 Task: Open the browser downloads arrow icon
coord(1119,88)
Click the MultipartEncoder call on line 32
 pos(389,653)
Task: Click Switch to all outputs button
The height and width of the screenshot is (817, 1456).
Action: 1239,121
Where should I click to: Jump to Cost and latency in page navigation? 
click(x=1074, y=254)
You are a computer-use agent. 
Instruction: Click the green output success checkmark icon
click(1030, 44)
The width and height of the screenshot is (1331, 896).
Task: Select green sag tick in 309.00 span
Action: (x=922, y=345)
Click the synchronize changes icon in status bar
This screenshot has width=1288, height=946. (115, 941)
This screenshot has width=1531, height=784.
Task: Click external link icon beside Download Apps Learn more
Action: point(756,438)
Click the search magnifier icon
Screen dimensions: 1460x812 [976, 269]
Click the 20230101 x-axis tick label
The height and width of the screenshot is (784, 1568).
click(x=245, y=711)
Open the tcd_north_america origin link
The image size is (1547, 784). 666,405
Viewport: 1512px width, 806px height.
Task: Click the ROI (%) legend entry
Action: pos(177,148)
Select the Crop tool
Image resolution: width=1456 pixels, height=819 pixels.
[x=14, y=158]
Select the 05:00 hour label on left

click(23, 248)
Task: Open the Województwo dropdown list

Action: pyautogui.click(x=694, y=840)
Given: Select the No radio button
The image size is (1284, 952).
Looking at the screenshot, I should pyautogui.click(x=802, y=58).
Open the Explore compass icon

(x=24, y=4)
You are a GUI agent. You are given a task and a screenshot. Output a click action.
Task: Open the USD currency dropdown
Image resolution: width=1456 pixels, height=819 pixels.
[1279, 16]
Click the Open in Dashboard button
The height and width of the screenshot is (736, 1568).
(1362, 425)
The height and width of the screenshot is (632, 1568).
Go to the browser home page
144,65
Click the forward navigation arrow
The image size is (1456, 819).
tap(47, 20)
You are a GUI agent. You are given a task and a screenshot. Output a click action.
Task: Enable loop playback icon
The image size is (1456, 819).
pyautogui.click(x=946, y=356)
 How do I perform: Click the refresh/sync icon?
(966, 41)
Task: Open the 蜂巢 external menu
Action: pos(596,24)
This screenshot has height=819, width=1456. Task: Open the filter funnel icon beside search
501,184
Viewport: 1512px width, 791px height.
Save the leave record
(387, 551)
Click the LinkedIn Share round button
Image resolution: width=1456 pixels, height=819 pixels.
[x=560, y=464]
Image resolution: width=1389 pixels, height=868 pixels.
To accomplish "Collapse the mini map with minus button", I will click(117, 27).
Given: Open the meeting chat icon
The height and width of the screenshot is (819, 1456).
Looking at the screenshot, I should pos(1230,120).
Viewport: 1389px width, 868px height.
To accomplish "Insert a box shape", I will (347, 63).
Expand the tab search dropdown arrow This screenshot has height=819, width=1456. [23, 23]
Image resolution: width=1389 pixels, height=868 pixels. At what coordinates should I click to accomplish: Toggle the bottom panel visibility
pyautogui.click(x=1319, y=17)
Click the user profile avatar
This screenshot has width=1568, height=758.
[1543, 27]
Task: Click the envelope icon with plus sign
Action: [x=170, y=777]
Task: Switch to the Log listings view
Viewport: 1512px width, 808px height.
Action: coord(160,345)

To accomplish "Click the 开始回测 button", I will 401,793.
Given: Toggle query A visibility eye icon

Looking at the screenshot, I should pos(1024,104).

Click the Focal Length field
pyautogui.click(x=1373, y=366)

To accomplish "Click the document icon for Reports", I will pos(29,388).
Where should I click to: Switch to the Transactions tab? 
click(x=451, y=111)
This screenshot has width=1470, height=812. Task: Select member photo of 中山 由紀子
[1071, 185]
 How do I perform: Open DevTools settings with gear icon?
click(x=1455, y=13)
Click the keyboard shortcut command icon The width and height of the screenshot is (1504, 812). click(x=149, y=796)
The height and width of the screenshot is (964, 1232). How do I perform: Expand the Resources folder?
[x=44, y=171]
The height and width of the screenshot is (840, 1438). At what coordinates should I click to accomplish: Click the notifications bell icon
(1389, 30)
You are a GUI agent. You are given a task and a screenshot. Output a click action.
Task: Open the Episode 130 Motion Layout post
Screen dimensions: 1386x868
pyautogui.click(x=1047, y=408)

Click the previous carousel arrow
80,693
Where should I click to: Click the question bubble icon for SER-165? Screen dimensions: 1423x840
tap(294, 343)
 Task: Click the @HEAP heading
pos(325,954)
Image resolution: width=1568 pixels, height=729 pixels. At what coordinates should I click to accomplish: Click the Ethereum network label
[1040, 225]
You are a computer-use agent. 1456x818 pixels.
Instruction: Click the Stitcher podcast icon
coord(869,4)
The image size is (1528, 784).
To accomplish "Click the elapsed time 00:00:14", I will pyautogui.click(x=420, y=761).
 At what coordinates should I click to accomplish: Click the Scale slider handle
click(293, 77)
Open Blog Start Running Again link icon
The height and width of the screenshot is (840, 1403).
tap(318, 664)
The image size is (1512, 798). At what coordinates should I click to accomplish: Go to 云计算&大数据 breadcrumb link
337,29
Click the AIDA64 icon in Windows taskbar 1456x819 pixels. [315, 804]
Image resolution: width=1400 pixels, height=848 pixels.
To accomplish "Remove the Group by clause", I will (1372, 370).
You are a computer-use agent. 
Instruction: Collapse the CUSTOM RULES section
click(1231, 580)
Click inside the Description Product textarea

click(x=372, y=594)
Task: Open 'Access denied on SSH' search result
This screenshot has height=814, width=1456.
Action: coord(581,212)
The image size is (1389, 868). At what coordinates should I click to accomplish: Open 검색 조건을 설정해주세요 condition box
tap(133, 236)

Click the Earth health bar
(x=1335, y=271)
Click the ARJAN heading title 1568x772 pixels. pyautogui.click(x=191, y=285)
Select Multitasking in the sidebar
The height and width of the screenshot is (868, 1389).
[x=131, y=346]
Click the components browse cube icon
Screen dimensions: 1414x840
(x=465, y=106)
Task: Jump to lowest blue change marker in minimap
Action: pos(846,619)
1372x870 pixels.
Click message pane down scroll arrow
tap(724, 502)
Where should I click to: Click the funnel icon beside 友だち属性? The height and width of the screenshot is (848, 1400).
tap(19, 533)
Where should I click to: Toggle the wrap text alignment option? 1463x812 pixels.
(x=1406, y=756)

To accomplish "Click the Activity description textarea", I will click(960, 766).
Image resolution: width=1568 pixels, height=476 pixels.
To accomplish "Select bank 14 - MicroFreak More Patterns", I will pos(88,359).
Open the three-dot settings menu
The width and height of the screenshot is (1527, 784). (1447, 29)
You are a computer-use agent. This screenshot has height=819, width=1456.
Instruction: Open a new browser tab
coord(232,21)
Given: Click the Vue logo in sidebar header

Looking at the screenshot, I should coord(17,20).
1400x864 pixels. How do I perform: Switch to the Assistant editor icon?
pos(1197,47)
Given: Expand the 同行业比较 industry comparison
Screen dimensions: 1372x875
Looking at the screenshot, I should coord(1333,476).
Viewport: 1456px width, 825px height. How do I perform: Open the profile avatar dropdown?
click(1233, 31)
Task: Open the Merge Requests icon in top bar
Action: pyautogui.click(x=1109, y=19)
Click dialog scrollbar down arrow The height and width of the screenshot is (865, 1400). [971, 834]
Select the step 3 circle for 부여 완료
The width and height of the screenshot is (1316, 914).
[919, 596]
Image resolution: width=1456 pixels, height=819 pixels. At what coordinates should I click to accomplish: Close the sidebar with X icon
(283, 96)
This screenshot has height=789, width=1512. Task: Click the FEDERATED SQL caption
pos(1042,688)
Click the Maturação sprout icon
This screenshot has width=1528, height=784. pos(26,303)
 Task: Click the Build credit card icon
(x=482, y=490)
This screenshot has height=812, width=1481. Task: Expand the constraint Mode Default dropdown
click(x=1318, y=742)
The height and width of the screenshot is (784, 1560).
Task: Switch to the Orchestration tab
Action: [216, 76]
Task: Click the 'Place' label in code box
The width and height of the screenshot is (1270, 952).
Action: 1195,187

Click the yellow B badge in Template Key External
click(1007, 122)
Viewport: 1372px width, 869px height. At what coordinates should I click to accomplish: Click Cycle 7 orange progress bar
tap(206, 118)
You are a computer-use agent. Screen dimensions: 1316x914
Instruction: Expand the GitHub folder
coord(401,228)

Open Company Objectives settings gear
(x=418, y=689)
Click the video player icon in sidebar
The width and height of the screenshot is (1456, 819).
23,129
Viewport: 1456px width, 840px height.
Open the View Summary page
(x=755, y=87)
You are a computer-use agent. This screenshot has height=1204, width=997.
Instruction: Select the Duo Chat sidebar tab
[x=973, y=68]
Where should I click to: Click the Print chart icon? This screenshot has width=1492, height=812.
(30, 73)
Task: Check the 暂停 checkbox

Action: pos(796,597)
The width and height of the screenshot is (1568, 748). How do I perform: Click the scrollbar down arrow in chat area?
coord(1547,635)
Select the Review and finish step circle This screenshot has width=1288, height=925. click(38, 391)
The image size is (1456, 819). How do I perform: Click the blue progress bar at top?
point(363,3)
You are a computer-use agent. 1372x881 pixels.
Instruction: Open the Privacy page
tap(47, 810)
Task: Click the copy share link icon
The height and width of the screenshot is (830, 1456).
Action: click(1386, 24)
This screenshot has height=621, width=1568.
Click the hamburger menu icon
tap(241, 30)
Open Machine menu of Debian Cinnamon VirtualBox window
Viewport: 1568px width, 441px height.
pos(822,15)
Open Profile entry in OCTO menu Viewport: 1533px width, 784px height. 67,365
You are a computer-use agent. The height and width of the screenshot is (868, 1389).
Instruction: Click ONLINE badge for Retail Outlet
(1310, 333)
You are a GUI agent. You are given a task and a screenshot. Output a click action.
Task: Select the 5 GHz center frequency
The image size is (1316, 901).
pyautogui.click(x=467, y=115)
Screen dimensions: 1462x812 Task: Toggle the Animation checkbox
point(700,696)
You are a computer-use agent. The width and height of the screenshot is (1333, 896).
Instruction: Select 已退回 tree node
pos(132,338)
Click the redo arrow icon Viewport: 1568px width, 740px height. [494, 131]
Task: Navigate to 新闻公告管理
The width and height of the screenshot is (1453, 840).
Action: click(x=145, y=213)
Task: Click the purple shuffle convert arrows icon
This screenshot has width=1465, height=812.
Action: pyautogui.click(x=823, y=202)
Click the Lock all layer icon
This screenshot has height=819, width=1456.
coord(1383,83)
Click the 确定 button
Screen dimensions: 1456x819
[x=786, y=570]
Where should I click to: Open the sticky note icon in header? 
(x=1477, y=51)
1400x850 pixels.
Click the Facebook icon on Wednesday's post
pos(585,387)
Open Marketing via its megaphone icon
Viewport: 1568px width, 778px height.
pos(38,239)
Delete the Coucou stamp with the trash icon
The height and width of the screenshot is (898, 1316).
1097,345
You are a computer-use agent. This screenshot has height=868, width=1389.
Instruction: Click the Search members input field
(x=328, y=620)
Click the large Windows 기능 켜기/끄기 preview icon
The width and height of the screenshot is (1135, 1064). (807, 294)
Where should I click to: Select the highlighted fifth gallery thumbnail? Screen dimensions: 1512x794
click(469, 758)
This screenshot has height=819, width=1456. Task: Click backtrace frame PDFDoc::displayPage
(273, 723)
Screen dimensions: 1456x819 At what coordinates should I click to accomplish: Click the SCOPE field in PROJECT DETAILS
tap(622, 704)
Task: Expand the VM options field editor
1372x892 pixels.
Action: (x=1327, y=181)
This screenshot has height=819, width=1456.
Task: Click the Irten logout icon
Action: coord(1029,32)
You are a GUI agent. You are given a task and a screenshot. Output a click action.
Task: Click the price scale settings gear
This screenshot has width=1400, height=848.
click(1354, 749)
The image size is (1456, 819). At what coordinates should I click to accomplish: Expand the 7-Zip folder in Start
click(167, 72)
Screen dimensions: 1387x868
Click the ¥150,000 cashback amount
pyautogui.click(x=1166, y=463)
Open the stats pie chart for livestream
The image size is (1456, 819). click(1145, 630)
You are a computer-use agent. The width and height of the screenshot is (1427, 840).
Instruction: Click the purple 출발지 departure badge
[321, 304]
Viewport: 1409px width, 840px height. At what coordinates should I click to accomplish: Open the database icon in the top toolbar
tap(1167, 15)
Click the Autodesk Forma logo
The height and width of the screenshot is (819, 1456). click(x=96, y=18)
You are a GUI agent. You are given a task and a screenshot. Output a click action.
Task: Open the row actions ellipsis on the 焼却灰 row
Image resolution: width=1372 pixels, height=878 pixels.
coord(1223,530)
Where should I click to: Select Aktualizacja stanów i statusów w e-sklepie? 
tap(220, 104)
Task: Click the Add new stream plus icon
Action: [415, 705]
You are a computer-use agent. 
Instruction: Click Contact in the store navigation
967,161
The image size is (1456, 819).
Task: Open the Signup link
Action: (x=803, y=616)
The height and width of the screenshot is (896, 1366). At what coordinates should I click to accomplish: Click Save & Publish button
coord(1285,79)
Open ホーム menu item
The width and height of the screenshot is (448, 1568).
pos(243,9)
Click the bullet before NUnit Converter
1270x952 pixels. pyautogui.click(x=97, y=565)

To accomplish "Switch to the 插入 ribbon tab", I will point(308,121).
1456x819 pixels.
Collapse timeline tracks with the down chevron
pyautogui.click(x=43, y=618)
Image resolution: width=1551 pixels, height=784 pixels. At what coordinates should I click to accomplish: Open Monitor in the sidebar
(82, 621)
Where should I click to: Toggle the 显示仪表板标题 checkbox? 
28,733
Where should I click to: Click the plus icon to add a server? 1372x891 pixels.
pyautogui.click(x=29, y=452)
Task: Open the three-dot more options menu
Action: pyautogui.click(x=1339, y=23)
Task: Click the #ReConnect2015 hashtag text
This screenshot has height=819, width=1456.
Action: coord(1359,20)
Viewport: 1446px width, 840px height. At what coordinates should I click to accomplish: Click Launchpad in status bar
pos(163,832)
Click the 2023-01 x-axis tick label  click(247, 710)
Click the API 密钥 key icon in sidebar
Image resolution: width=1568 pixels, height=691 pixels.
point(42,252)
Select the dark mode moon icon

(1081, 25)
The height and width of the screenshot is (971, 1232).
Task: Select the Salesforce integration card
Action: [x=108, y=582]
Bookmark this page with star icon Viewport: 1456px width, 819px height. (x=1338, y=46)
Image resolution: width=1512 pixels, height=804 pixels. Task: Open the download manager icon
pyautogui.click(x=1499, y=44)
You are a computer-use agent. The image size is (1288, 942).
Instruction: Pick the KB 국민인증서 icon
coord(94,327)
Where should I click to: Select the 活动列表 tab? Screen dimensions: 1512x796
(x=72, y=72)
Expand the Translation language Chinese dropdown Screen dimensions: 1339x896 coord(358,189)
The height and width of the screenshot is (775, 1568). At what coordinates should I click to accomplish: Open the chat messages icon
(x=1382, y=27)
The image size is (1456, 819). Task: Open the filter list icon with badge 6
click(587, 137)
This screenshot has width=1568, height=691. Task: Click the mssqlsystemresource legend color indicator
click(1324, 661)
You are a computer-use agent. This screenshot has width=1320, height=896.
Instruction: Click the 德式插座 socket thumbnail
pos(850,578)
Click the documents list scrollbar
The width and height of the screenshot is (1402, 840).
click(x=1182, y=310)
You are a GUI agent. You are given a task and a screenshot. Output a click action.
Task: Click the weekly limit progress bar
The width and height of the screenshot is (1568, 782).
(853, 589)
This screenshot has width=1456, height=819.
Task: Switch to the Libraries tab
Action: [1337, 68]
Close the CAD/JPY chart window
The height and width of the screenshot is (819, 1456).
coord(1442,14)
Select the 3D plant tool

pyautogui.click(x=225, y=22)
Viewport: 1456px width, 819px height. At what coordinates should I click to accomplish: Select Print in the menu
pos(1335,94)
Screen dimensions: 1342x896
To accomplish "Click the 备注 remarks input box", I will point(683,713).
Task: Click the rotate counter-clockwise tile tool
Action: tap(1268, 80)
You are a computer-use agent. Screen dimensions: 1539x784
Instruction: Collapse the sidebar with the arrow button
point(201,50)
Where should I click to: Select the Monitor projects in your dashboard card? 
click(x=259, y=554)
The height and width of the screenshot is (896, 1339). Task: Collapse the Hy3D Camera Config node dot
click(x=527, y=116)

:::

Required action:
A faithful copy is required of the lines from the one with "Where should I click to: Select the Monitor" through the last line of the data; please add nothing.

Reply to the task:
Where should I click to: Select the Monitor projects in your dashboard card? 
click(x=259, y=554)
The height and width of the screenshot is (896, 1339). Task: Collapse the Hy3D Camera Config node dot
click(x=527, y=116)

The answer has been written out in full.